WHAT TO PRODUCE
Of the entries below, return exactly those lines that fall between the one containing "The image size is (1918, 829)." and the one containing "Screen dimensions: 1440x641", the two end lines included.

RECORDS SHOWN

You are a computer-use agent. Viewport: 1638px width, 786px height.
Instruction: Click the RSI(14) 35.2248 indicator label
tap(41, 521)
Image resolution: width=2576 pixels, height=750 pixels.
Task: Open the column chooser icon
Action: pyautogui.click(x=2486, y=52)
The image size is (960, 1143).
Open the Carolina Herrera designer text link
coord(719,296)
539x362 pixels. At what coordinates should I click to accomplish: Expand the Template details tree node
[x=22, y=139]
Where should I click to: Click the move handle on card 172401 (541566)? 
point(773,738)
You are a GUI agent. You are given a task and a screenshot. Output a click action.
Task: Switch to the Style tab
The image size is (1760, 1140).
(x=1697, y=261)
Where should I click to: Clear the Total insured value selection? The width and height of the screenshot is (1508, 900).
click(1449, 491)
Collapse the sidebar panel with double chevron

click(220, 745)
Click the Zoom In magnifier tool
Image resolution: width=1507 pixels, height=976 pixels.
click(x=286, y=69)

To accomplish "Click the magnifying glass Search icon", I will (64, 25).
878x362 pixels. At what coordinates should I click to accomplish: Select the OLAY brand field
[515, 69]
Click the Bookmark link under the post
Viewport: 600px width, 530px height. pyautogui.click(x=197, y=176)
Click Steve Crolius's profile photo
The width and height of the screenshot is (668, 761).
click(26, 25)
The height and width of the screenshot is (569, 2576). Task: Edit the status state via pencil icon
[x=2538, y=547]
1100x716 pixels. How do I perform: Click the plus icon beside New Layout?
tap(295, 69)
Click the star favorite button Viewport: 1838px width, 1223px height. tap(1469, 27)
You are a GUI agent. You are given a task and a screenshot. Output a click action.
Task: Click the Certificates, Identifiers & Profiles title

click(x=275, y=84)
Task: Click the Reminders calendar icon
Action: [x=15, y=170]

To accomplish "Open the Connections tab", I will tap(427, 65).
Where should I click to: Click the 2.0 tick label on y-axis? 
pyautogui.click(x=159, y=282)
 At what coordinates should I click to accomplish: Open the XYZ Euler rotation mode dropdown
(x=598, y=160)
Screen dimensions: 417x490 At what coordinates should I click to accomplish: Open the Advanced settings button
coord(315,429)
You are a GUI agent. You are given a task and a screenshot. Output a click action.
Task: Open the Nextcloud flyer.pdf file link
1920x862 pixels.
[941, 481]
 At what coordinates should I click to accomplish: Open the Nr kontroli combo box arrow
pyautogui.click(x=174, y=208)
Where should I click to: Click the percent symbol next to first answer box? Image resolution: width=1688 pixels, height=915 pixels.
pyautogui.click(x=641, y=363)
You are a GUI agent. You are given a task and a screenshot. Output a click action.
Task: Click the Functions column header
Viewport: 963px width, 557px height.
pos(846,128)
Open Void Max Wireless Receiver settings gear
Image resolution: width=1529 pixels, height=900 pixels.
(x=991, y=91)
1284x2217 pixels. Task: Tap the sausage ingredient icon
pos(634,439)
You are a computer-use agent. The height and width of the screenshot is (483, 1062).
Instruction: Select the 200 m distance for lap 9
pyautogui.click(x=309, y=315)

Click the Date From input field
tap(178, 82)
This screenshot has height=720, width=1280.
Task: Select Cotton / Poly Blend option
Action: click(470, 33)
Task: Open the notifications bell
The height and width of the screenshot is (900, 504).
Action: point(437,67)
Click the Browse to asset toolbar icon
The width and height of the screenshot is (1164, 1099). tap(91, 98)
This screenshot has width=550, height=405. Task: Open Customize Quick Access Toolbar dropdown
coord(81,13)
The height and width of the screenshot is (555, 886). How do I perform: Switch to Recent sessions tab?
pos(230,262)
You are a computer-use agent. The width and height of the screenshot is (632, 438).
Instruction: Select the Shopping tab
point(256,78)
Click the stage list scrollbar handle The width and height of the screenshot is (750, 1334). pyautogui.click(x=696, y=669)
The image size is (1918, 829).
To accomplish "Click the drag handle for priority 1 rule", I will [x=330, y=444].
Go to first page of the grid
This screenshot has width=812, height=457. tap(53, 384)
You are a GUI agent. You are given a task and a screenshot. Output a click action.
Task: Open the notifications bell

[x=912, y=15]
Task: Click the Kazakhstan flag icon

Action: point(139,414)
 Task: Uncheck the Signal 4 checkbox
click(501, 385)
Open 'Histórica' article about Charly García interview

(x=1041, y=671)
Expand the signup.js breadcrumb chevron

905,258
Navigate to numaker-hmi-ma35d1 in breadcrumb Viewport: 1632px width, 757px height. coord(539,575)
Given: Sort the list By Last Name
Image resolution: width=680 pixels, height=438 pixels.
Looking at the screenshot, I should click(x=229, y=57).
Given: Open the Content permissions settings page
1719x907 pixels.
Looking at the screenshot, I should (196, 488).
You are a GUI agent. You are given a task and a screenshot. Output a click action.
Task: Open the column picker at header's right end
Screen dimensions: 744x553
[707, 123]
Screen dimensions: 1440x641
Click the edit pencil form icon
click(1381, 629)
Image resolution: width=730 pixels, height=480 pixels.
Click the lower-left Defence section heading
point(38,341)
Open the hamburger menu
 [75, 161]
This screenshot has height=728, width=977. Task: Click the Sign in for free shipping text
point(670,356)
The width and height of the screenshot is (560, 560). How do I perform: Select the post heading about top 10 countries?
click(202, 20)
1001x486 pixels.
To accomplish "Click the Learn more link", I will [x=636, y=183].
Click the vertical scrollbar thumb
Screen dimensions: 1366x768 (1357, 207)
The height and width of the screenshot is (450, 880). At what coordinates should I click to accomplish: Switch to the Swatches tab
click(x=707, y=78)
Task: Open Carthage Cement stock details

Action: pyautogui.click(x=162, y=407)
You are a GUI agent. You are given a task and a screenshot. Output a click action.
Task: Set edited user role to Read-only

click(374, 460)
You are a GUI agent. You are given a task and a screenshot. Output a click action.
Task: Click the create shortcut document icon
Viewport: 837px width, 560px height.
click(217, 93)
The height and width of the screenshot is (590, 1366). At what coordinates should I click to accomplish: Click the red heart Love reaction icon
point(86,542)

YOUR RESPONSE
The image size is (1918, 829).
To accomplish "Click the drag handle for priority 1 rule", I will [x=330, y=444].
Go to first page of the grid
This screenshot has width=812, height=457. tap(53, 384)
You are a GUI agent. You are given a task and a screenshot. Output a click action.
Task: Open the notifications bell

[x=912, y=15]
Task: Click the Kazakhstan flag icon

Action: point(139,414)
 Task: Uncheck the Signal 4 checkbox
click(501, 385)
Open 'Histórica' article about Charly García interview

(x=1041, y=671)
Expand the signup.js breadcrumb chevron

905,258
Navigate to numaker-hmi-ma35d1 in breadcrumb Viewport: 1632px width, 757px height. coord(539,575)
Given: Sort the list By Last Name
Image resolution: width=680 pixels, height=438 pixels.
Looking at the screenshot, I should click(x=229, y=57).
Given: Open the Content permissions settings page
1719x907 pixels.
Looking at the screenshot, I should (196, 488).
You are a GUI agent. You are given a task and a screenshot. Output a click action.
Task: Open the column picker at header's right end
Screen dimensions: 744x553
[707, 123]
Screen dimensions: 1440x641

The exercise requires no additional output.